YOUR ASSIGNMENT:
The lines to find are those in the entries that hold the word "target"; copy every one of them.

INFORMATION SUPPLIED:
----------

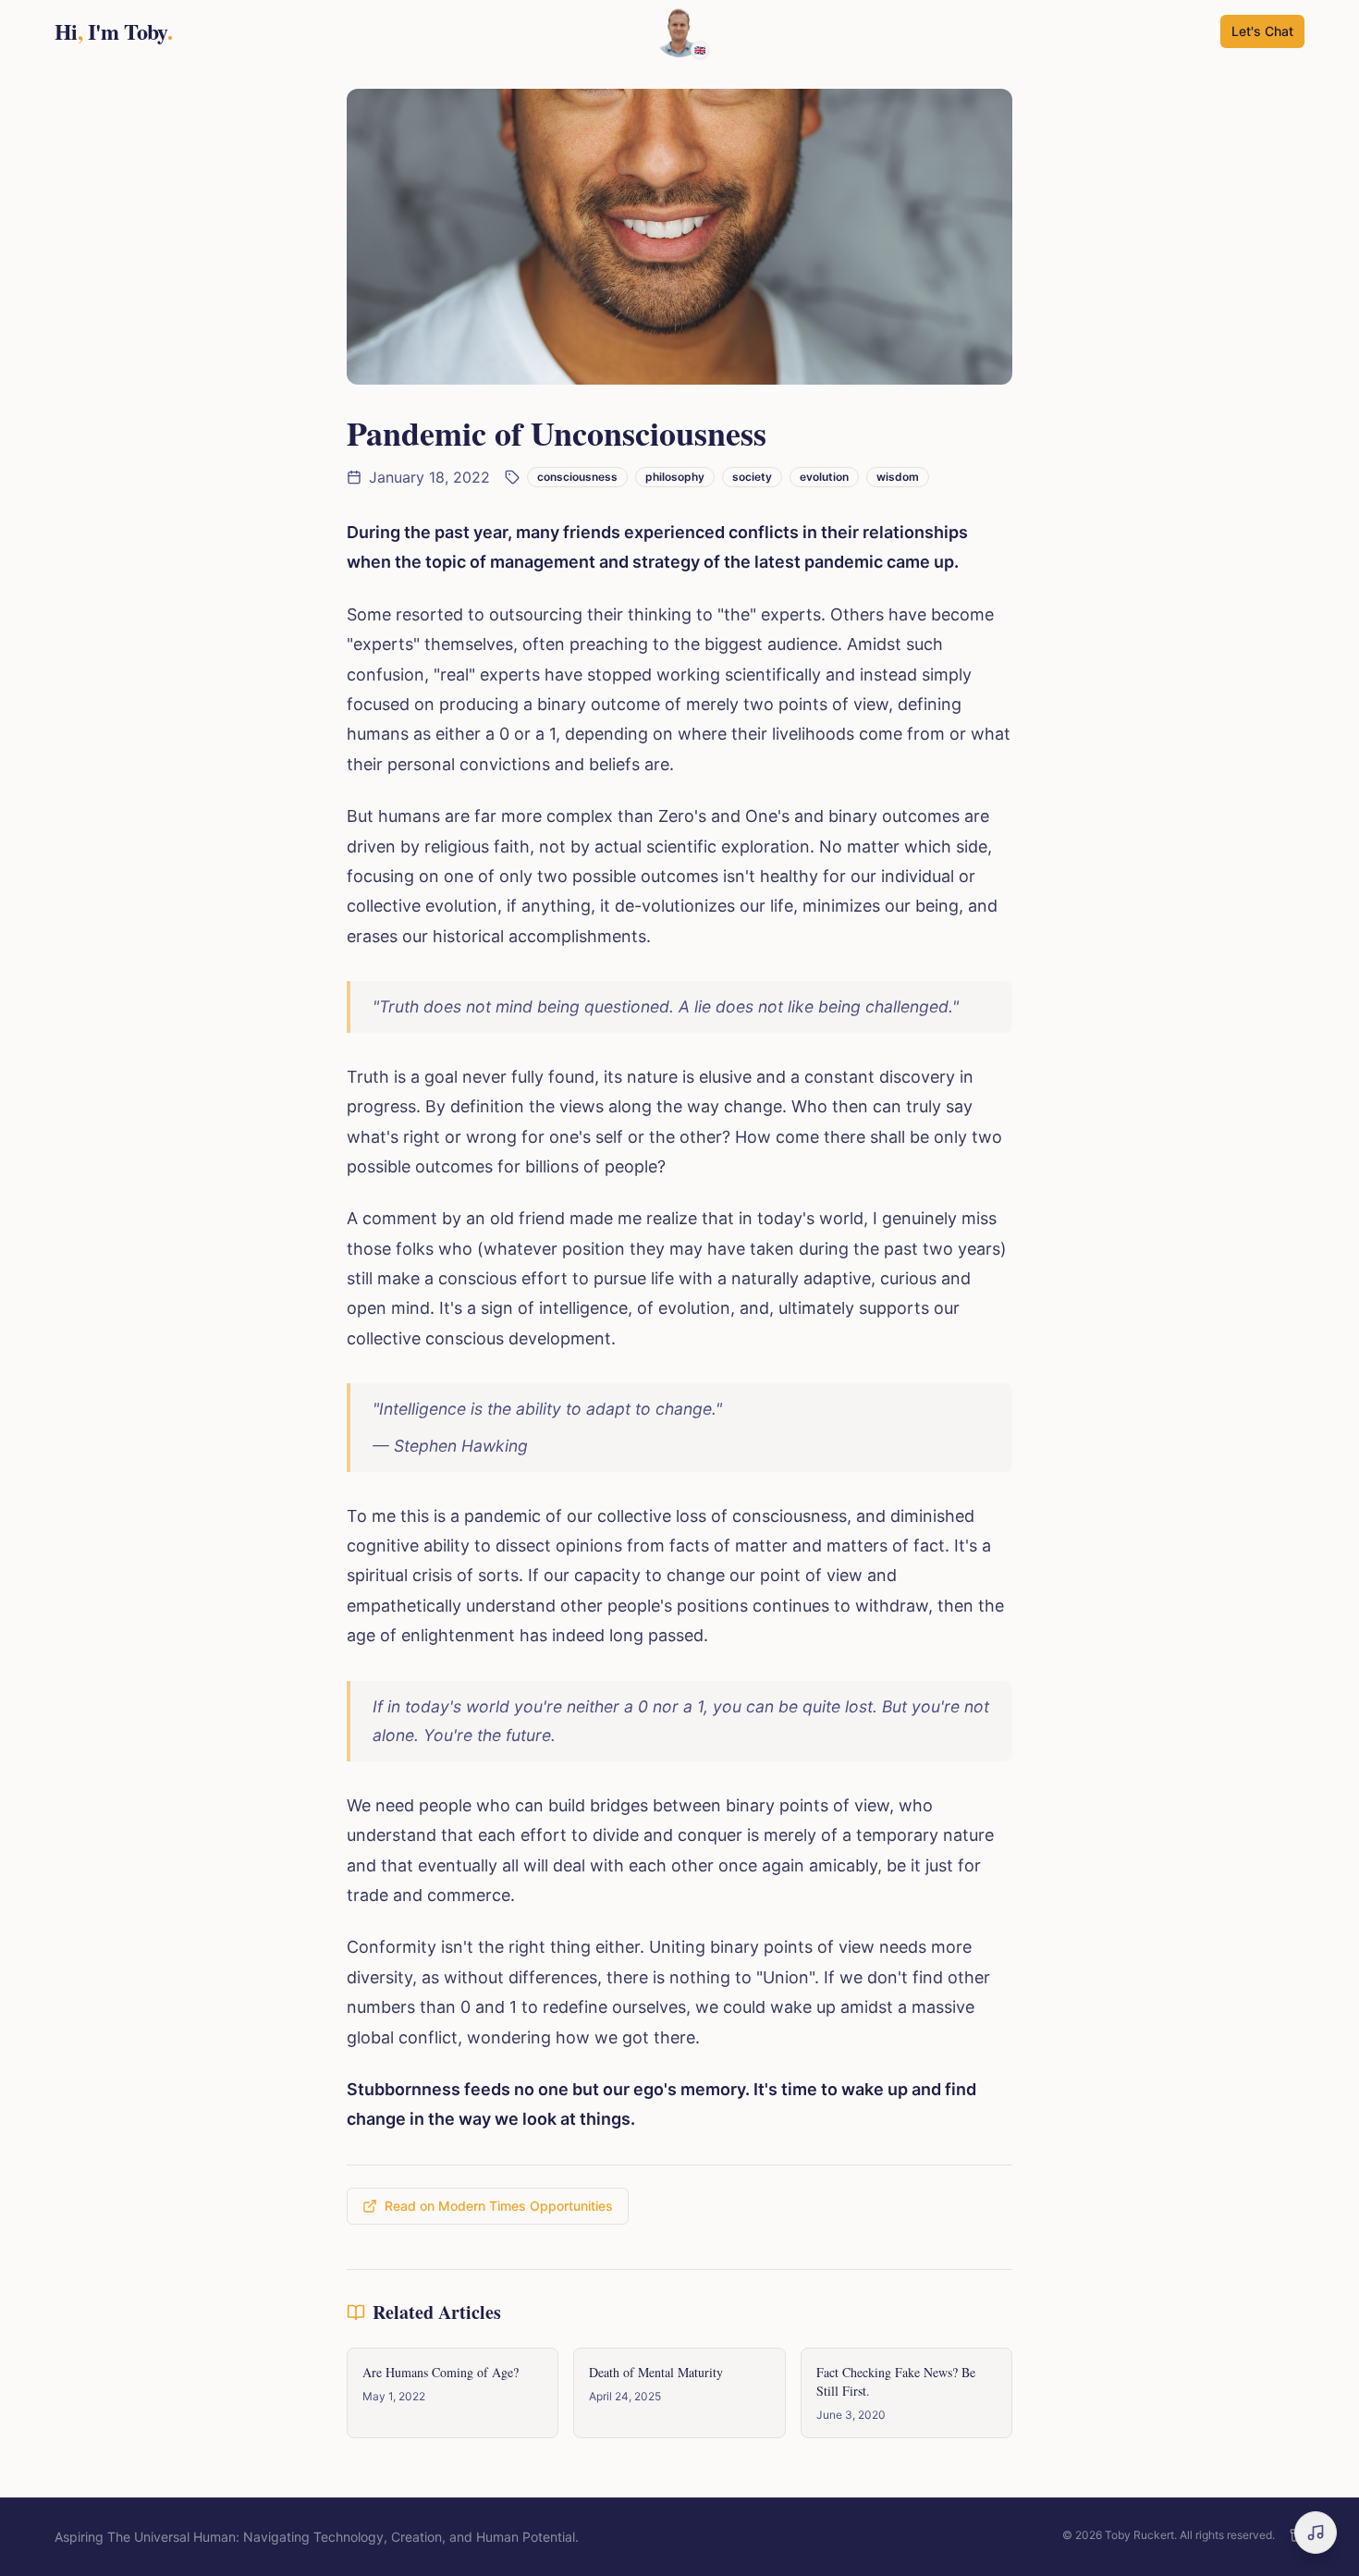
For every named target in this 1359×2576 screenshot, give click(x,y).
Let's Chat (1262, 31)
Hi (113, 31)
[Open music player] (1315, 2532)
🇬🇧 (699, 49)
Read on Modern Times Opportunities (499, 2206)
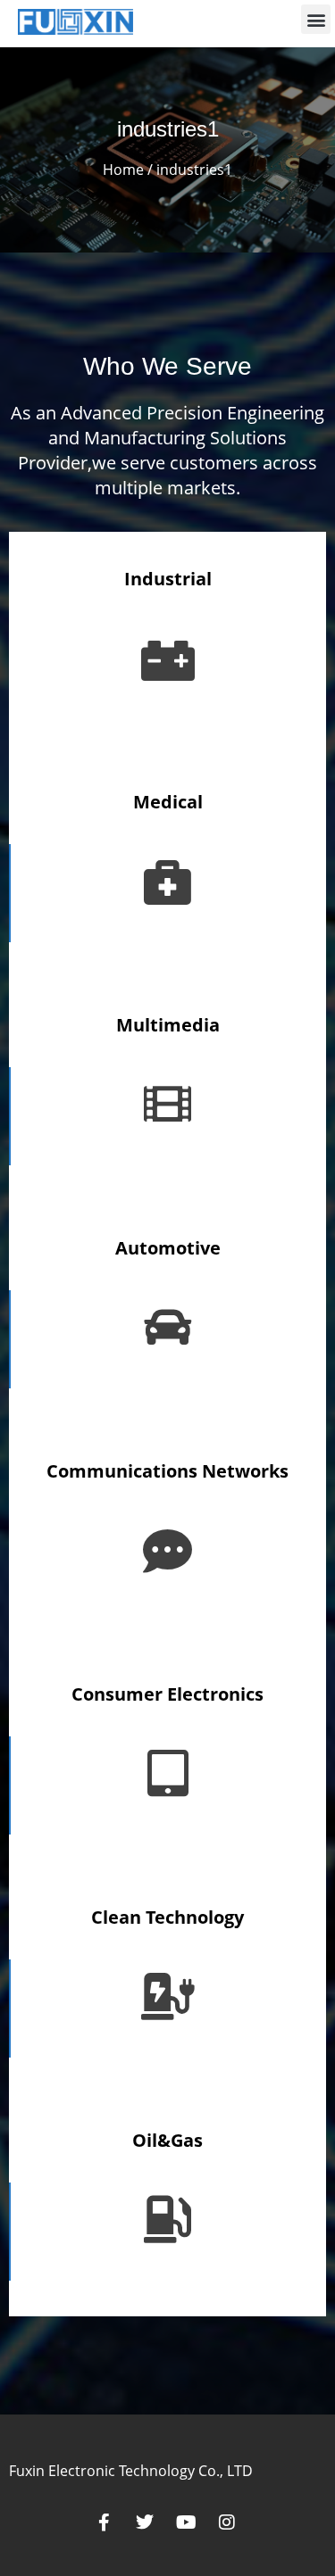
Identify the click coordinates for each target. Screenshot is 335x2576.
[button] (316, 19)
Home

----------

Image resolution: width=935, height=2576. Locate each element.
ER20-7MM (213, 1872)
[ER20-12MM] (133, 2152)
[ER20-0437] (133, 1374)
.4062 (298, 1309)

----------

REPLY TO THE TASK:
For every named target in this 1359×2576 screenshot, give click(x,y).
Identify the click coordinates for each target. Screenshot is 335x2576.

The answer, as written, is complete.